Please turn the rows below into a numbered list, starting at the line that contains "Click the green mattress" and ending at the line that contains "Action: coord(433,180)", and leave out any blank lines.

**** Extracted records ****

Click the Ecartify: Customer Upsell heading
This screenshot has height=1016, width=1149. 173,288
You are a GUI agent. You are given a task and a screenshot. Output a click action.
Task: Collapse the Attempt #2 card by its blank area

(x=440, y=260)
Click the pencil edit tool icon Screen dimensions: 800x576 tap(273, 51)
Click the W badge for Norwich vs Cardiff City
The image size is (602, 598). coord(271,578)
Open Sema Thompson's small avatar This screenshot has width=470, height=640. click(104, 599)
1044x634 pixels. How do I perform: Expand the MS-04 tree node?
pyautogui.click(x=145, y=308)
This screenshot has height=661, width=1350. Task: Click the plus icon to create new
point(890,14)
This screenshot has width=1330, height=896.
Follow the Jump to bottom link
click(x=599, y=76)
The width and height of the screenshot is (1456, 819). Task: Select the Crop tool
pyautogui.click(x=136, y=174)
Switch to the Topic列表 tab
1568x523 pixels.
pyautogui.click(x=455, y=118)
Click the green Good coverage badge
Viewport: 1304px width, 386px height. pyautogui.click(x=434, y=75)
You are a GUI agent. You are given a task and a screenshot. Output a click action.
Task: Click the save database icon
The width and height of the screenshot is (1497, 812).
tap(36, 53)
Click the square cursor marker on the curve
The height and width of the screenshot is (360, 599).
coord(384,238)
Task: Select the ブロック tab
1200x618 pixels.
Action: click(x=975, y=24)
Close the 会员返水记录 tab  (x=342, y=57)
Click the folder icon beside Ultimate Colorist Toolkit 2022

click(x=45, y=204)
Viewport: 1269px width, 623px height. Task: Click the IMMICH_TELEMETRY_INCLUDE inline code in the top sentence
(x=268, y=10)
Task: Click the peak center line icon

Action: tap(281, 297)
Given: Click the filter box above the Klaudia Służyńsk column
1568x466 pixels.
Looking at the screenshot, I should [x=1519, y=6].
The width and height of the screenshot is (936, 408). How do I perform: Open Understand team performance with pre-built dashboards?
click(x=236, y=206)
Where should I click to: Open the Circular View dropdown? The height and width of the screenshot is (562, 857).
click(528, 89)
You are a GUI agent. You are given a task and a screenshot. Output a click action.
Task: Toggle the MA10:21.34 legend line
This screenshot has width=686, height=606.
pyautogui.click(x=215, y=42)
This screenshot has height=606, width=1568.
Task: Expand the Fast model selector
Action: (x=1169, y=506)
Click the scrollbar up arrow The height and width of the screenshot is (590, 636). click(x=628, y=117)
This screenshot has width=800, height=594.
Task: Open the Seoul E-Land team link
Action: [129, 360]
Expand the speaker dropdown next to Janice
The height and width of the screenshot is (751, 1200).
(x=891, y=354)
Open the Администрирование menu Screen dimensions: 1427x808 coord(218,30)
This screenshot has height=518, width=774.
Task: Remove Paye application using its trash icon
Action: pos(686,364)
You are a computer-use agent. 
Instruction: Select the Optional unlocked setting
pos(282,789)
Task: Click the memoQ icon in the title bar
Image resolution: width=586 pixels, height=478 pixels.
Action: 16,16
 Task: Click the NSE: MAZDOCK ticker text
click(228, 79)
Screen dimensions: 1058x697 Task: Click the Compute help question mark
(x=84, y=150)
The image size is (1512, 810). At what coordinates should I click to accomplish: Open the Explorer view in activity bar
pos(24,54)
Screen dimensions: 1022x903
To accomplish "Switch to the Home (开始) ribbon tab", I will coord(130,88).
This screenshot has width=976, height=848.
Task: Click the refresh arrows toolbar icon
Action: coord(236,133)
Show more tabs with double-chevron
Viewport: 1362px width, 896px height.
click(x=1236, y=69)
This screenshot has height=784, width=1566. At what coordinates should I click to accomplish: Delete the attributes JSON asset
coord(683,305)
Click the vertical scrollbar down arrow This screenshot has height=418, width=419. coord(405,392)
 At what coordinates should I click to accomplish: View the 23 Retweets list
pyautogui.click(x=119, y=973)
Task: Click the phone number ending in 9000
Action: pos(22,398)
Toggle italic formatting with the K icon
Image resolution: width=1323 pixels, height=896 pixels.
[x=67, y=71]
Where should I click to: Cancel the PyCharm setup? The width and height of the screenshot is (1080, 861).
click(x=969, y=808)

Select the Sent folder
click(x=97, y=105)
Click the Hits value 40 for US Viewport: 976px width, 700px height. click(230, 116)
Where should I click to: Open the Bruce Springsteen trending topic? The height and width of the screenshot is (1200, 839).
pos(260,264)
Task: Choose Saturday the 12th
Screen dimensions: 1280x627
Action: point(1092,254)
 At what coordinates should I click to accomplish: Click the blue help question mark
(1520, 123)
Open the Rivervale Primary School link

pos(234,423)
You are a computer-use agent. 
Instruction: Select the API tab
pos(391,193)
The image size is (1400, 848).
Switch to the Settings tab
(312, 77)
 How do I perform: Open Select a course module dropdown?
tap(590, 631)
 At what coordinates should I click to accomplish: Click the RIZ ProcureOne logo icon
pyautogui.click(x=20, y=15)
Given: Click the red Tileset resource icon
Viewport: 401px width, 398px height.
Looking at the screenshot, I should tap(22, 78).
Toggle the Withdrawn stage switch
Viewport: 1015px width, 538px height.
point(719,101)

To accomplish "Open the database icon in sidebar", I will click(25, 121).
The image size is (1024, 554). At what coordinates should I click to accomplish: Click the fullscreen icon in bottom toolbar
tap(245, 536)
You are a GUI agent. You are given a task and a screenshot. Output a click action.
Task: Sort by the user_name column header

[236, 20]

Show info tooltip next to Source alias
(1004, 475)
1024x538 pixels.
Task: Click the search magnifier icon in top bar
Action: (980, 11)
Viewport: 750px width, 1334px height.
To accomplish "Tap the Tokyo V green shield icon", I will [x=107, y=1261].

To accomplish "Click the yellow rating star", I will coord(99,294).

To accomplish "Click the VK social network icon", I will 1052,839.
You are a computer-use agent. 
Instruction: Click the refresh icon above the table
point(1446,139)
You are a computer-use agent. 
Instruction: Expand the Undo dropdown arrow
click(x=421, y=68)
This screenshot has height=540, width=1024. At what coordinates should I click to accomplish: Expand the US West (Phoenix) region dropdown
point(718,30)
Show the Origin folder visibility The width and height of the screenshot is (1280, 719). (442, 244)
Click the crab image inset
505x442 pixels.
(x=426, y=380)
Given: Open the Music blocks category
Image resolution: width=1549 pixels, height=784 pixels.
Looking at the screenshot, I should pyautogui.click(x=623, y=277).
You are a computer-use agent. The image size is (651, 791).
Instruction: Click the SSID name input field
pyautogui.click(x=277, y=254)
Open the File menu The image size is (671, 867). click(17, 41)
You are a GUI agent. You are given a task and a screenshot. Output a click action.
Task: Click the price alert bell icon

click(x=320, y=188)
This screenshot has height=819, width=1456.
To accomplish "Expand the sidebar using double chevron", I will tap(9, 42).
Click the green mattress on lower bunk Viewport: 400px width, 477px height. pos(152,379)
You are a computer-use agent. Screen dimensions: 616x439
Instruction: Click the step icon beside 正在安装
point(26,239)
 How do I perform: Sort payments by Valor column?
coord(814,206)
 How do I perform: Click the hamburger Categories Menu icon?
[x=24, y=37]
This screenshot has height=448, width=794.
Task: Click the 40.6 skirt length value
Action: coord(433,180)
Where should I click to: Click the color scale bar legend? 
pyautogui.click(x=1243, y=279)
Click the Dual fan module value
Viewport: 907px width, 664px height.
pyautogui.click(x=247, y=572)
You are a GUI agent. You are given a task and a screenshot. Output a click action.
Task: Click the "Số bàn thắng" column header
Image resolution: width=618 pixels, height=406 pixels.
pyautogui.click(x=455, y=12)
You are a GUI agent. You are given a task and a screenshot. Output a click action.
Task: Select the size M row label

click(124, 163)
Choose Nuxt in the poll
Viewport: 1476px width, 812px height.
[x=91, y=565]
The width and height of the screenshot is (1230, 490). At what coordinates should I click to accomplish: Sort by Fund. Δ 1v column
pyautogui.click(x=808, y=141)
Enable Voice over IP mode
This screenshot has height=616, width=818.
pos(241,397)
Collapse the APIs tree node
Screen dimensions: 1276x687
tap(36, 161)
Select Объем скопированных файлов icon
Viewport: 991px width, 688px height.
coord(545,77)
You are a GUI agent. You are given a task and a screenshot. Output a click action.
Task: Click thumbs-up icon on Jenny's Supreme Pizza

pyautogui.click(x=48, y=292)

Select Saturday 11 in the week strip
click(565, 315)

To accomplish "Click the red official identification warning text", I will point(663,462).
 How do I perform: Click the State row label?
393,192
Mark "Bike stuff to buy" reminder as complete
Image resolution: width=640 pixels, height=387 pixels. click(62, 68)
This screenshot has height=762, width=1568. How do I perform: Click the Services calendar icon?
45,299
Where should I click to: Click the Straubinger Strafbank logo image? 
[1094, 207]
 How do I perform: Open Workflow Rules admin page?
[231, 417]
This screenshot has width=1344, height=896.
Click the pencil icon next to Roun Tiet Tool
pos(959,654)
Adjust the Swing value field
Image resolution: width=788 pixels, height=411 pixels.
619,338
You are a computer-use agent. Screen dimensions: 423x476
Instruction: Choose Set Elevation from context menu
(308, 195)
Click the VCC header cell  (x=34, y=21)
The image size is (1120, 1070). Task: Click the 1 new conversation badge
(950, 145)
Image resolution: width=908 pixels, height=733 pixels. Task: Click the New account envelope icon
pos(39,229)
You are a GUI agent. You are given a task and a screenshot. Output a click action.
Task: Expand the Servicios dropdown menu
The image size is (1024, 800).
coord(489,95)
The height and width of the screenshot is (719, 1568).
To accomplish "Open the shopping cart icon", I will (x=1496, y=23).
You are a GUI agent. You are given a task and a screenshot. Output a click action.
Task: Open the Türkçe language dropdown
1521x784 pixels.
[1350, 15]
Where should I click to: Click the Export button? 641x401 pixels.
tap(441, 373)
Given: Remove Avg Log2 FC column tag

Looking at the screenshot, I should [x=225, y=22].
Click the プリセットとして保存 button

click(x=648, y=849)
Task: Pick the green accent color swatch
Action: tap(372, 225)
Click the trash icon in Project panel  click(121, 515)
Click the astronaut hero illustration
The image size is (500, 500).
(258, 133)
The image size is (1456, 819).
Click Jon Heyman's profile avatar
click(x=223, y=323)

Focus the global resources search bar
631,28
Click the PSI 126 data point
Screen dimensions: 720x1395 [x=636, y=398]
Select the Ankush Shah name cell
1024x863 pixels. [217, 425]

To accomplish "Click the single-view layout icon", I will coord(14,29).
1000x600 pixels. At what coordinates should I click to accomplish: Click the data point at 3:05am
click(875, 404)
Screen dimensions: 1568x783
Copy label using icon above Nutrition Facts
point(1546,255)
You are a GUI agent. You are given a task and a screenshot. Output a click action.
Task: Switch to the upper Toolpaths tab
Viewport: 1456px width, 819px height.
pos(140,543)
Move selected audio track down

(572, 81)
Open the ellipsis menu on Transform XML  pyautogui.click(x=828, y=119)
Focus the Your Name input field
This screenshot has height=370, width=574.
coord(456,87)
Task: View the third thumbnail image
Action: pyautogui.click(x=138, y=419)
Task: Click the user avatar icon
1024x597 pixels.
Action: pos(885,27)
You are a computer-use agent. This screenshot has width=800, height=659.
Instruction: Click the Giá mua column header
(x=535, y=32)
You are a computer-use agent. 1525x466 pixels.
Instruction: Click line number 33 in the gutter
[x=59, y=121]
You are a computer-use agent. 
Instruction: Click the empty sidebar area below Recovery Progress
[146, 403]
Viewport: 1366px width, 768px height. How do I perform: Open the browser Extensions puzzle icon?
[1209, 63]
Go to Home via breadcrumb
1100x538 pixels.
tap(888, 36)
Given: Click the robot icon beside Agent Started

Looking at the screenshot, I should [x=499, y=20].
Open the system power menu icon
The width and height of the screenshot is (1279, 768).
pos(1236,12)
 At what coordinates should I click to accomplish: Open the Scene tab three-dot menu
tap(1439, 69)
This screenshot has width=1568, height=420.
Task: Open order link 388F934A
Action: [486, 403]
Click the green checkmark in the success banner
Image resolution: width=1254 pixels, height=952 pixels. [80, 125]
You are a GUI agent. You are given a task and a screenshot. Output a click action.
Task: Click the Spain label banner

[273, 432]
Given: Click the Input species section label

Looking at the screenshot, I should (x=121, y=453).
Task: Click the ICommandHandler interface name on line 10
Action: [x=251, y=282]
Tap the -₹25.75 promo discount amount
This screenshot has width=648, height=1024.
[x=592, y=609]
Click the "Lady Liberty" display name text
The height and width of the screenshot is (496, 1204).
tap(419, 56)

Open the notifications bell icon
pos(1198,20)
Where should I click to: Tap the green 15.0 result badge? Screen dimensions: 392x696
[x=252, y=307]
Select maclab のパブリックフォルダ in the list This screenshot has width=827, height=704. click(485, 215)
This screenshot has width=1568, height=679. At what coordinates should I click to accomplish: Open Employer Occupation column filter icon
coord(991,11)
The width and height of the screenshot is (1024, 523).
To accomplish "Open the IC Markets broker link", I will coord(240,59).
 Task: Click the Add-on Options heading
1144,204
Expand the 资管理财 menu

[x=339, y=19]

****

### Output for this exercise
1. Click the green mattress on lower bunk Viewport: 400px width, 477px height. pos(152,379)
2. You are a computer-use agent. Screen dimensions: 616x439
3. Instruction: Click the step icon beside 正在安装
4. point(26,239)
5.  How do I perform: Sort payments by Valor column?
6. coord(814,206)
7.  How do I perform: Click the hamburger Categories Menu icon?
8. [x=24, y=37]
9. This screenshot has height=448, width=794.
10. Task: Click the 40.6 skirt length value
11. Action: coord(433,180)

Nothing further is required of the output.